* [PROBLEM DETAILS]:
Reproduce all of the records below, substituting "interface assistant" for every occurrence of "GUI agent" and leaving everything else unchanged.

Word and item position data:
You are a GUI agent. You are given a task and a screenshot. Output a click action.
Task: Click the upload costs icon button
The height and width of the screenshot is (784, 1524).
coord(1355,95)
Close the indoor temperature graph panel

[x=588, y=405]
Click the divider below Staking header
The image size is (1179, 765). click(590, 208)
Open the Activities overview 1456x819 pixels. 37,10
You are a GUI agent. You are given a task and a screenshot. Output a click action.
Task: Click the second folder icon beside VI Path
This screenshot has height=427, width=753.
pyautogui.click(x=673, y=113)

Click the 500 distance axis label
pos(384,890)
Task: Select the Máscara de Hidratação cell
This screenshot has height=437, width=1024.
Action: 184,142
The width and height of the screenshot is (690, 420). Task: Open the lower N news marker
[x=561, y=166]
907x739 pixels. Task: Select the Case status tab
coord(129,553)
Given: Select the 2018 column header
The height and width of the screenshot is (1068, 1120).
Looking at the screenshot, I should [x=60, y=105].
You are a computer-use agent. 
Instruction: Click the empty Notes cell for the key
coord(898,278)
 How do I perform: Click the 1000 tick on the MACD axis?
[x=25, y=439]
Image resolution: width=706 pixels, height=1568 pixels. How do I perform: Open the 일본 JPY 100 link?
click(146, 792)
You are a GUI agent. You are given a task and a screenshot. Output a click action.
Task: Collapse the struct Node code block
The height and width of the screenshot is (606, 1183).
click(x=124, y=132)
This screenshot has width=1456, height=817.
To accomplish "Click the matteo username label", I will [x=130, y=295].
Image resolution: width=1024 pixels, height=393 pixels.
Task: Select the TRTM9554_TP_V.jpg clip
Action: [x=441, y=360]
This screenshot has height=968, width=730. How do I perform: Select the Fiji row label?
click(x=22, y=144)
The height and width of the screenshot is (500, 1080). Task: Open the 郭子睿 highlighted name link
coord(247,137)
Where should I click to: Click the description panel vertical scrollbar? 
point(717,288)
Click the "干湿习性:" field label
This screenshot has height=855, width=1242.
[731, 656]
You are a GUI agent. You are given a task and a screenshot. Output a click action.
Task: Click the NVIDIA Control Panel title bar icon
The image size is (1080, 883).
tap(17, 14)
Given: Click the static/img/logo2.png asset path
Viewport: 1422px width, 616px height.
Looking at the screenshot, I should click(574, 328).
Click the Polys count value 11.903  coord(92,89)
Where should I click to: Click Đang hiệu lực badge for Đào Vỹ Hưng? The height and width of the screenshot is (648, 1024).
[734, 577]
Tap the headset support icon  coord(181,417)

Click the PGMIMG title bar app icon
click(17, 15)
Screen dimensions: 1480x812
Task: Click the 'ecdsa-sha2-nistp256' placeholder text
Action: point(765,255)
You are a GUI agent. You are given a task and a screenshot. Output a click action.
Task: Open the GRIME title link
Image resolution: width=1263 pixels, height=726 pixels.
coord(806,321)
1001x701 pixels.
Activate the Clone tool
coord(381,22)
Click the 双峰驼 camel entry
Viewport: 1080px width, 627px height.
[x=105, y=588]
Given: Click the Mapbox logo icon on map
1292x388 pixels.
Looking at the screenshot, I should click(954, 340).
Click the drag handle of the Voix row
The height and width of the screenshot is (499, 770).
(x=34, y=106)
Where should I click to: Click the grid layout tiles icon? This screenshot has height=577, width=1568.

* [THE OUTPUT]:
You are a interface assistant. You are given a task and a screenshot. Output a click action.
Task: Click the upload costs icon button
The height and width of the screenshot is (784, 1524).
coord(1355,95)
Close the indoor temperature graph panel

[x=588, y=405]
Click the divider below Staking header
The image size is (1179, 765). click(590, 208)
Open the Activities overview 1456x819 pixels. 37,10
You are a interface assistant. You are given a task and a screenshot. Output a click action.
Task: Click the second folder icon beside VI Path
This screenshot has height=427, width=753.
pyautogui.click(x=673, y=113)

Click the 500 distance axis label
pos(384,890)
Task: Select the Máscara de Hidratação cell
This screenshot has height=437, width=1024.
Action: 184,142
The width and height of the screenshot is (690, 420). Task: Open the lower N news marker
[x=561, y=166]
907x739 pixels. Task: Select the Case status tab
coord(129,553)
Given: Select the 2018 column header
The height and width of the screenshot is (1068, 1120).
Looking at the screenshot, I should [x=60, y=105].
You are a computer-use agent. 
Instruction: Click the empty Notes cell for the key
coord(898,278)
 How do I perform: Click the 1000 tick on the MACD axis?
[x=25, y=439]
Image resolution: width=706 pixels, height=1568 pixels. How do I perform: Open the 일본 JPY 100 link?
click(146, 792)
You are a interface assistant. You are given a task and a screenshot. Output a click action.
Task: Collapse the struct Node code block
The height and width of the screenshot is (606, 1183).
click(x=124, y=132)
This screenshot has width=1456, height=817.
To accomplish "Click the matteo username label", I will [x=130, y=295].
Image resolution: width=1024 pixels, height=393 pixels.
Task: Select the TRTM9554_TP_V.jpg clip
Action: [x=441, y=360]
This screenshot has height=968, width=730. How do I perform: Select the Fiji row label?
click(x=22, y=144)
The height and width of the screenshot is (500, 1080). Task: Open the 郭子睿 highlighted name link
coord(247,137)
Where should I click to: Click the description panel vertical scrollbar? 
point(717,288)
Click the "干湿习性:" field label
This screenshot has height=855, width=1242.
[731, 656]
You are a interface assistant. You are given a task and a screenshot. Output a click action.
Task: Click the NVIDIA Control Panel title bar icon
The image size is (1080, 883).
tap(17, 14)
Given: Click the static/img/logo2.png asset path
Viewport: 1422px width, 616px height.
Looking at the screenshot, I should click(574, 328).
Click the Polys count value 11.903  coord(92,89)
Where should I click to: Click Đang hiệu lực badge for Đào Vỹ Hưng? The height and width of the screenshot is (648, 1024).
[734, 577]
Tap the headset support icon  coord(181,417)

Click the PGMIMG title bar app icon
click(17, 15)
Screen dimensions: 1480x812
Task: Click the 'ecdsa-sha2-nistp256' placeholder text
Action: point(765,255)
You are a interface assistant. You are given a task and a screenshot. Output a click action.
Task: Open the GRIME title link
Image resolution: width=1263 pixels, height=726 pixels.
coord(806,321)
1001x701 pixels.
Activate the Clone tool
coord(381,22)
Click the 双峰驼 camel entry
Viewport: 1080px width, 627px height.
[x=105, y=588]
Given: Click the Mapbox logo icon on map
1292x388 pixels.
Looking at the screenshot, I should click(954, 340).
Click the drag handle of the Voix row
The height and width of the screenshot is (499, 770).
(x=34, y=106)
Where should I click to: Click the grid layout tiles icon? This screenshot has height=577, width=1568.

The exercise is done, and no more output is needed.